Vertebrate development and genetics

The Vertebrate development group works on a range of projects related to growth and development and human disease, using the model organisms Xenopus tropicalis and the zebrafish. The team is led by Derek Stemple, Head of Mouse and Zebrafish Genetics

The organisms allow the combination of sophisticated embryological methods and functional genetics in diploid vertebrate systems for studying the genetic control of very early development in the embryo, to understand how genes regulate body axis and tissue growth. The team also studies the muscular dystrophies, to understand how the different mutations identified as causing these inherited diseases affect the complex interactions of proteins within and around muscle cells. The team, headed by Derek Stemple, also manages the zebrafish and xenopus mutation projects, which are dedicated to producing lines of zebrafish and Xenopus that are carriers of inactivated genes for further functional analysis, and the Zebrafish genome project that seeks to significantly improve the quality of the zebrafish genome sequence. All of these resources are invaluable to the scientific community and to functional genetics research.

[Dr Steve Wilson, Wellcome Images]


The main focus of the work in our group is to understand the mechanistic basis of human genetic diseases by modelling them in other vertebrate organisms, specifically zebrafish and Xenopus tropicalis. The laboratory has strong roots in developmental biology and continues to work on the early stages of vertebrate development. Work in the group that addresses the mechanisms of human disease is focused on diseases of skeletal muscle; dystrophies and myopathies. This has led us to undertake a systematic cell biological and genetic study of sarcomere assembly.
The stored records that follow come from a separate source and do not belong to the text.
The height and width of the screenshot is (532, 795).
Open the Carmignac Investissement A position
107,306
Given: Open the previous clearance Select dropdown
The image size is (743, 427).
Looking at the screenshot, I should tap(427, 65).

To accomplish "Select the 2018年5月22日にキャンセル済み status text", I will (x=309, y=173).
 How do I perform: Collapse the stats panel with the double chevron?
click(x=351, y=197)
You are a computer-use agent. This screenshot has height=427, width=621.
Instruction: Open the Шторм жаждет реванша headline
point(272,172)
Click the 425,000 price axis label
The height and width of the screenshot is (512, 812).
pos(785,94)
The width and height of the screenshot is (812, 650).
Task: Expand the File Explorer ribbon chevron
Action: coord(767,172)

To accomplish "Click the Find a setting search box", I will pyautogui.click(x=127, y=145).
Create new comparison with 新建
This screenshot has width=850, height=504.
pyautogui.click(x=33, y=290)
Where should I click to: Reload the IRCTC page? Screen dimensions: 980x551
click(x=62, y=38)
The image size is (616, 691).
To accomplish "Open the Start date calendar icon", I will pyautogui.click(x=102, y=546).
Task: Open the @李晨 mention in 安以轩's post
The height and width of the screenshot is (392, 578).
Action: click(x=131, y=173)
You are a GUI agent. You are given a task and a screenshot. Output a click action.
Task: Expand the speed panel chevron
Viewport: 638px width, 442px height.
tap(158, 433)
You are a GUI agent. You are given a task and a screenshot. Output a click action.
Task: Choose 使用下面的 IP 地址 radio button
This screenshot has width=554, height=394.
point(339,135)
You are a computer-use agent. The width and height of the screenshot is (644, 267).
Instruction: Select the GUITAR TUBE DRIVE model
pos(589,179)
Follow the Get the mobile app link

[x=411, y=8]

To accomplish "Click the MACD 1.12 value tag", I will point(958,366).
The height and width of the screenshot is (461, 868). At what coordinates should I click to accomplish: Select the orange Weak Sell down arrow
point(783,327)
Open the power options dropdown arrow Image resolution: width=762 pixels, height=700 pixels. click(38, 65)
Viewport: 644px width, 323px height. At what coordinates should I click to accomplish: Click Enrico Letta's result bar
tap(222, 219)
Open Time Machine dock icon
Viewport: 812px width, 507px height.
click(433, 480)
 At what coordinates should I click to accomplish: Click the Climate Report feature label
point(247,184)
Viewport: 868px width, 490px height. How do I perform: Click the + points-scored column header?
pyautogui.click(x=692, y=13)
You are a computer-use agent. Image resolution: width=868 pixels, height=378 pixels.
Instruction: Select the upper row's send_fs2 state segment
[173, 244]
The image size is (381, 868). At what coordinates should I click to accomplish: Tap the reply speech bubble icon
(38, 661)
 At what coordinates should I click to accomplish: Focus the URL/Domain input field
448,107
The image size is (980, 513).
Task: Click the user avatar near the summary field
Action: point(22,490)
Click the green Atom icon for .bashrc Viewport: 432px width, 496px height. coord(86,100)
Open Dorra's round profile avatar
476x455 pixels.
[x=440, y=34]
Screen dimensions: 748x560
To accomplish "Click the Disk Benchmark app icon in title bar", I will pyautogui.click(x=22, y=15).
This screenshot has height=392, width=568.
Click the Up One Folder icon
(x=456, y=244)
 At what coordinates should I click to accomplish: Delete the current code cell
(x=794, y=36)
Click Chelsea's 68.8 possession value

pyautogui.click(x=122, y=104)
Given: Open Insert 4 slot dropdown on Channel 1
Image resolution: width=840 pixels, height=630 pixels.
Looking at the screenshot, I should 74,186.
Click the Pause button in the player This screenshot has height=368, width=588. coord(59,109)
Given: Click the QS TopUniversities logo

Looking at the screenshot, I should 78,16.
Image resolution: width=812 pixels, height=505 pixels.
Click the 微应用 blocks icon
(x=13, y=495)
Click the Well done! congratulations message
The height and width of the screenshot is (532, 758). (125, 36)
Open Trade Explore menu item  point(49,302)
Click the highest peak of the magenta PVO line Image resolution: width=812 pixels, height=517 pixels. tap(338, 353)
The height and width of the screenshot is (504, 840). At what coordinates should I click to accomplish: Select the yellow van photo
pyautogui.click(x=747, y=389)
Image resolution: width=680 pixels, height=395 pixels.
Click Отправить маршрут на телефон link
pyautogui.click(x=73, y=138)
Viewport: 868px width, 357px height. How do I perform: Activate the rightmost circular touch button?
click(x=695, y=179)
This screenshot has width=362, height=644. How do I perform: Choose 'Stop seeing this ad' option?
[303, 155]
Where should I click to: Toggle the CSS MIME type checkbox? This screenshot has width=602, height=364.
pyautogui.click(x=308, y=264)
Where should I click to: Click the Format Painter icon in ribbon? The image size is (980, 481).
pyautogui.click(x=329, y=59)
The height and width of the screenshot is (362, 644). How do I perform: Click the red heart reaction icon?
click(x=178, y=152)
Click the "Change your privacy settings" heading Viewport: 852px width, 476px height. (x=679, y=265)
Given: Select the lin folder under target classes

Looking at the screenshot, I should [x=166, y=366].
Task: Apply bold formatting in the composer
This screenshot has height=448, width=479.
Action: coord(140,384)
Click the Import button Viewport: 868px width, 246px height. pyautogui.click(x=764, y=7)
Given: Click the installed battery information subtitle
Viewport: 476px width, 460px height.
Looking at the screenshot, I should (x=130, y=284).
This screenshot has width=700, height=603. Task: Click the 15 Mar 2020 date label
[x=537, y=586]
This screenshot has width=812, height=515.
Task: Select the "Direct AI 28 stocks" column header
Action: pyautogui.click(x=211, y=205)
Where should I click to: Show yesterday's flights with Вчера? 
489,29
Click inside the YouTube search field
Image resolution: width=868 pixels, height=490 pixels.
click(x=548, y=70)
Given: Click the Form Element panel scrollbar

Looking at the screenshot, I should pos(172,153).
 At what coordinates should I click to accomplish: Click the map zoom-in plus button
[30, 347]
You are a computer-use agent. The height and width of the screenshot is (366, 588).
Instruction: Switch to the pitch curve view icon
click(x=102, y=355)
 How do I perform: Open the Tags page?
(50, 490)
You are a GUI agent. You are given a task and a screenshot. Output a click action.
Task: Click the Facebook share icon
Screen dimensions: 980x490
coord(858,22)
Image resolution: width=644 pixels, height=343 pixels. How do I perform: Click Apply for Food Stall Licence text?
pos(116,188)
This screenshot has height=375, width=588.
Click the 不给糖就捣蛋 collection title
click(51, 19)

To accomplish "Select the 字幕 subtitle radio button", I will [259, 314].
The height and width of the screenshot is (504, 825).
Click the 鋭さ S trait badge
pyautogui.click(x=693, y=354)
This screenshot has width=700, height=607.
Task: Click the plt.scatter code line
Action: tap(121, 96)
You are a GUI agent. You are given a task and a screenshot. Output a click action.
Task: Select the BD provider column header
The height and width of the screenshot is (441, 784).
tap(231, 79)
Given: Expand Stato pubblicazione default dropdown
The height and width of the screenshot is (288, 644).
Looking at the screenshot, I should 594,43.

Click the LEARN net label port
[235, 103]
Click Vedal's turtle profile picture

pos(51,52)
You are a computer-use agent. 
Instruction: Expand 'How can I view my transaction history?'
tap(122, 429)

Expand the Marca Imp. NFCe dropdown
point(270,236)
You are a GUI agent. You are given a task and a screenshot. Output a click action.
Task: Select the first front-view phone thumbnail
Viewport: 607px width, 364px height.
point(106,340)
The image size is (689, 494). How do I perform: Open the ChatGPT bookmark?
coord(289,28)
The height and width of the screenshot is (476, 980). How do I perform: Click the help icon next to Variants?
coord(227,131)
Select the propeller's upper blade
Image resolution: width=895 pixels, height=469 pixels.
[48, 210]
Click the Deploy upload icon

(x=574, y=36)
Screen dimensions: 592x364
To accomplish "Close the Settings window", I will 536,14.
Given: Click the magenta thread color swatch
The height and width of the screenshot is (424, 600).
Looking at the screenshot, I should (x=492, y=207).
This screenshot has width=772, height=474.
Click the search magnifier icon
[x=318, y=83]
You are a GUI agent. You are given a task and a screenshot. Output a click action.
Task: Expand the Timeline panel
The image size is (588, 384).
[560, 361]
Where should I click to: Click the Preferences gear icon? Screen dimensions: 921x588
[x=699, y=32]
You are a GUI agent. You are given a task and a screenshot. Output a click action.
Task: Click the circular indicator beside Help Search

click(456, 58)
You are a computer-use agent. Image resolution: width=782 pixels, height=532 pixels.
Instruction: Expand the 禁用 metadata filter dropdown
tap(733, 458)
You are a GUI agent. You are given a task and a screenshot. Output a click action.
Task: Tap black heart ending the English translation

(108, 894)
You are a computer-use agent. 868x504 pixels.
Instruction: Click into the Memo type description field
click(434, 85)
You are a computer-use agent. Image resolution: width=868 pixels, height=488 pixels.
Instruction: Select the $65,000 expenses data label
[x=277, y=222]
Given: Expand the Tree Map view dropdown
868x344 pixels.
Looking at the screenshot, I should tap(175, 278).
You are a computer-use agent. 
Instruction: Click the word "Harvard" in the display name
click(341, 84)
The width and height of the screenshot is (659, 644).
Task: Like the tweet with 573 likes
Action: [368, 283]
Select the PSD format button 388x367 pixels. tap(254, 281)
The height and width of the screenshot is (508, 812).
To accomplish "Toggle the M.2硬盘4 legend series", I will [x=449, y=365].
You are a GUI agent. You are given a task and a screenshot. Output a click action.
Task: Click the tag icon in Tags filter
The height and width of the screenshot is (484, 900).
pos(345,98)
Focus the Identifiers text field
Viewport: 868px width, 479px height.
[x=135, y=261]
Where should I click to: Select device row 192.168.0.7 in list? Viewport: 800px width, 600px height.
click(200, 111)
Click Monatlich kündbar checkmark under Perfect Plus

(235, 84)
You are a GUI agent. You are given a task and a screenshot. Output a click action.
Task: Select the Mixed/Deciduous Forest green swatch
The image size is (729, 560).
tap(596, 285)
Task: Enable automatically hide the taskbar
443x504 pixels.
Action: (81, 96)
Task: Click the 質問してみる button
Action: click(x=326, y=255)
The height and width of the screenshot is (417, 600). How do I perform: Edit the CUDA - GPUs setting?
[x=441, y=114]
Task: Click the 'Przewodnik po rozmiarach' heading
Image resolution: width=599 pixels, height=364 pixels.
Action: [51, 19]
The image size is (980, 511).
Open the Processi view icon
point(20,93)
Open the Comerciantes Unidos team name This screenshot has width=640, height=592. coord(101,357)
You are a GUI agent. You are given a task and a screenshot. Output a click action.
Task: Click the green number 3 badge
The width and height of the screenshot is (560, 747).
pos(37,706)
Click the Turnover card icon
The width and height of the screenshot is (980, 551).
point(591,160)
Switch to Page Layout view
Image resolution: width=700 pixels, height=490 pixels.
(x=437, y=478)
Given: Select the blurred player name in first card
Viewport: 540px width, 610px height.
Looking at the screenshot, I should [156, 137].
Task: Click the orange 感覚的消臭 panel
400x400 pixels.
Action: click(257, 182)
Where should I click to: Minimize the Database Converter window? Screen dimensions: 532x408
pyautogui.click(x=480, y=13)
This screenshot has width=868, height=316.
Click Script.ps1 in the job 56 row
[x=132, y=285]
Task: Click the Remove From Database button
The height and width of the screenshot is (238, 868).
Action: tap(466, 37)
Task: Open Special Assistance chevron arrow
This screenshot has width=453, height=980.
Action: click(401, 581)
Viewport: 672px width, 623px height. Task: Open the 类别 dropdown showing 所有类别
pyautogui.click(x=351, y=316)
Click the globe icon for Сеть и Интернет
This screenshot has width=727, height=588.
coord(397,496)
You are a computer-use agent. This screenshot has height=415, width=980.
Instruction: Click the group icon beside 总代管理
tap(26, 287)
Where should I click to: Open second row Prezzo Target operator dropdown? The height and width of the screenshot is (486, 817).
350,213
To facilitate our studies and to provide resources to the wider research community we have undertaken several systematic analysis projects. The Zebrafish genome project, which was begun a few years ago at the Sanger Institute, is working to deliver a high-quality finished genome, with the entire clonable genome represented by completely sequenced bacterial artificial chromosomes (BACs). The Zebrafish Mutation Project is a project which will deliver mutant lines and phenotype analysis for at least 1000 zebrafish genes over the next five years. Finally, the Xenopus Mutation Project is a National Institutes of Health funded project to identify and phenotypically characterise mutations in nearly 200 Xenopus tropicalis genes.